> [Article]:
====
Racism: Why We Care

 by Alphonse Mulumba

It was lunch time on an ordinary Thursday. Famished as he was and tired from a long Launceston-Hobart drive, the 26-year-old African stopped by McDonald’s Bridgewater (a northern Suburb in Hobart) to have his favourite take-away meal: a Big Mac.

For this piece, we’ll call him Tatenda.

Tatenda gently parked his car, and majestically walked through the main entrance before placing his order.

‘Next please!’ the crew member called on Tatenda.

He approached the counter. His accent called for attention from a group of young men behind, in the queue. Clearly he didn’t speak like an ‘Aussie’. They laughed. And laughed even harder when Tatenda looked back covered shame.

Just as he begun degusting his meal, the mob occupied the next table and begun imitating his accent in derision. Tatenda ignored them for some time till he couldn’t hold it any longer. Visibly disturbed, he abandoned his meal. He begun walking out, to loud mockery and racial slurs: ‘’‘Black dog’, ‘Tassie N****’, ‘You all eat people there in Africa, don’t you?’, ‘Get the f*** out of our country, b****’’’.

No one in the fully-packed restaurant said a word. Crew members, people in the queue and those seated, no one uttered a word to the racist mob.

Tatenda thought: ‘Sometimes, silence is consent’. As he wrestled with a million other thoughts and feeling unwanted to his new country, he missed his steps, stumbled against his own foot and fell flat to the ground.

In ebullition, the mob laughed their lungs out and humiliated more the vulnerable quiet man who kept silence all the way through to avoid any physical confrontation. Tatenda learnt that lesson from many other painful racist past experiences.

It’s now been 7 years. Tatenda still relives the scene. He thinks twice before going to any restaurant alone. As confident as he looks, he is still scared and a part of him still thinks he doesn’t belong here. Not even his Australian passport can convince him of that.

Racism hurts. Racism dehumanises. Racism is a slow killer. Racism still exists.
====
> [Tasks and exercises]:
**1.** Please answer these questions about the article on racism:
(a) How old was the man when he stopped at the restaurant?
(b) What meal did he go there to have?
(c) How many years have passed since that day?
**2.** Carry on the article on racism, starting after its last sentence.
The lines further down are separate material that has nothing to do with the article on racism.

> [Material]:
====
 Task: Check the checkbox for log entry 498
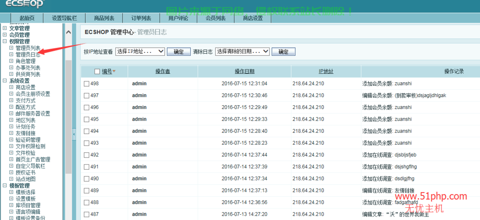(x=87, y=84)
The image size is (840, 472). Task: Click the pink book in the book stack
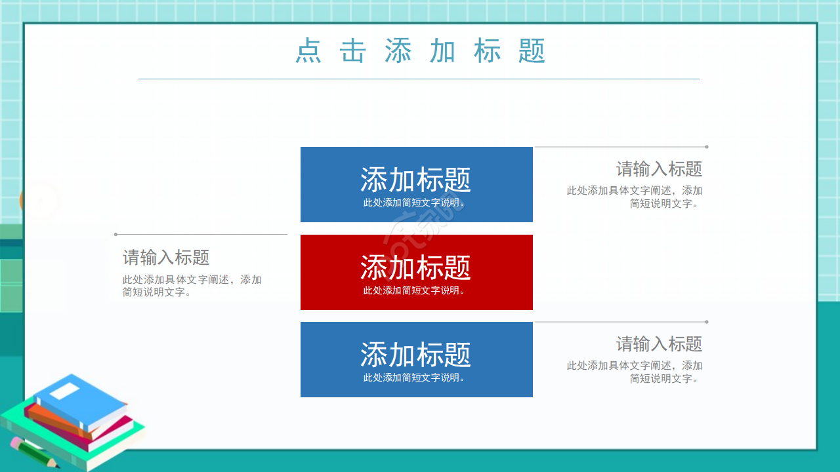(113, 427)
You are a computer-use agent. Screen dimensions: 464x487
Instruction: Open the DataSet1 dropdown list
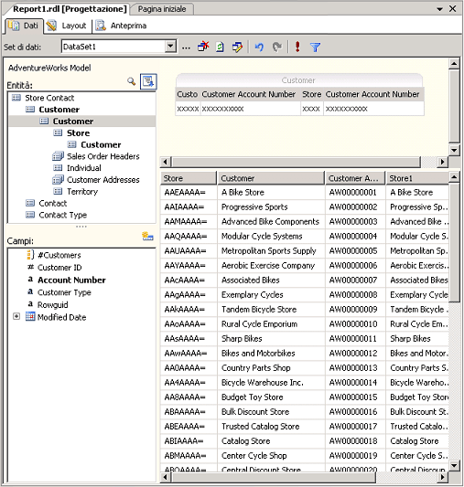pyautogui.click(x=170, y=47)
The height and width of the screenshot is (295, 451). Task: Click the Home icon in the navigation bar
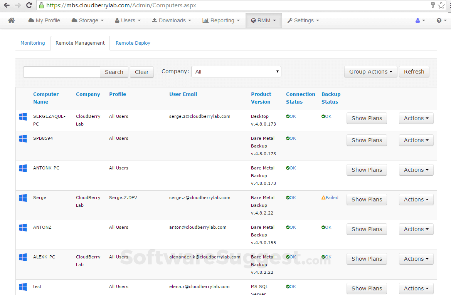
====
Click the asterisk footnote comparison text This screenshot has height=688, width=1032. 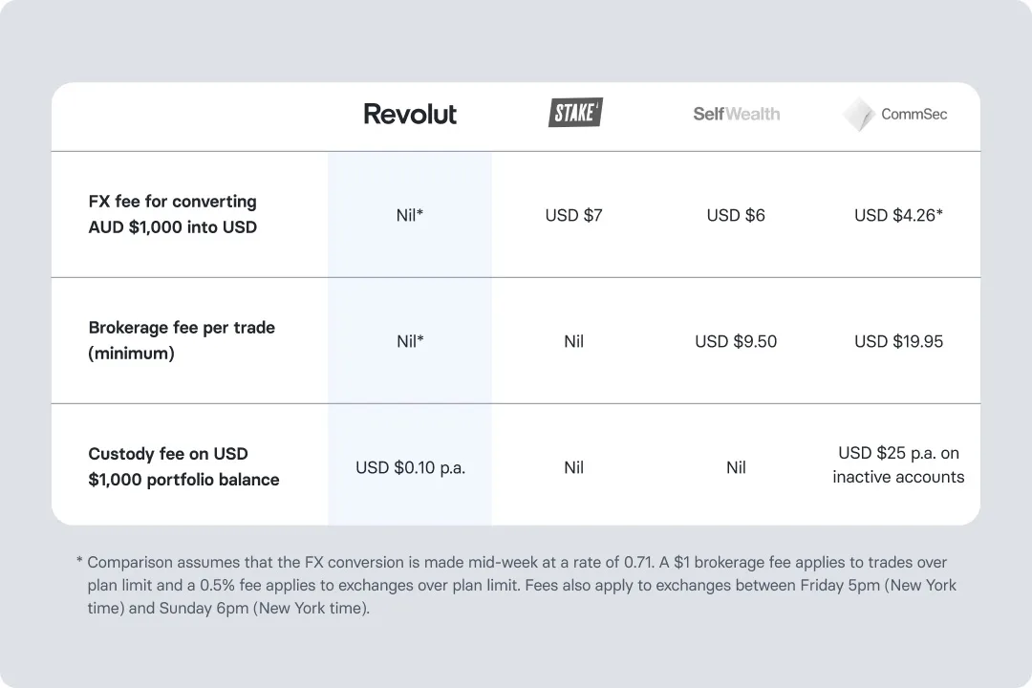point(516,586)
====
> [Responses in order]:
**1.**
(a) He was 26.
(b) A Big Mac.
(c) Seven years.

**2.**
Tatenda, now works for The Salvation Army. He believes there are many others out there, who live in the shadows and continue to suffer and reminisce on racial abuses they were victims of in the bus, at the train station, in shopping malls, in interview rooms, and all over this country.

Tatenda’s work with The Salvation Army uses his experiences to fight for an inclusive and equal society; and support our mission to create a welcoming environment for all.

Many may ask: why does this even matter?

The fight against racism and other forms of injustice is core and centre of the work and belief of salvationists. As a mission, we are called to follow the example of Jesus who held all humans equal and of great value. He died for them, for us all: the Black and the White. Thus, our work should all be about diffusing the love and unity of the gospel, rather than disunity and differences brought by race and skin colour.

Consider these words in I Samuel 16:7: ‘’The LORD does not look at the things people look at. People look at the outward appearance, but the LORD looks at the heart.”

As an International movement, we know and believe that ‘’Racism is fundamentally incompatible with the Christian conviction that all people are made in the image of God and are equal in value. The Salvation Army believes that the world is enriched by a diversity of cultures and ethnicities. The Salvation Army firmly believes that racism is contrary to God’s intention for humankind.’’[1]  

What’s next?

As Salvationists, Jesus is our model and His unconditional love is to be shared with all humankind, all races. Just like Him, we cannot afford to see injustice and pretend it never happened.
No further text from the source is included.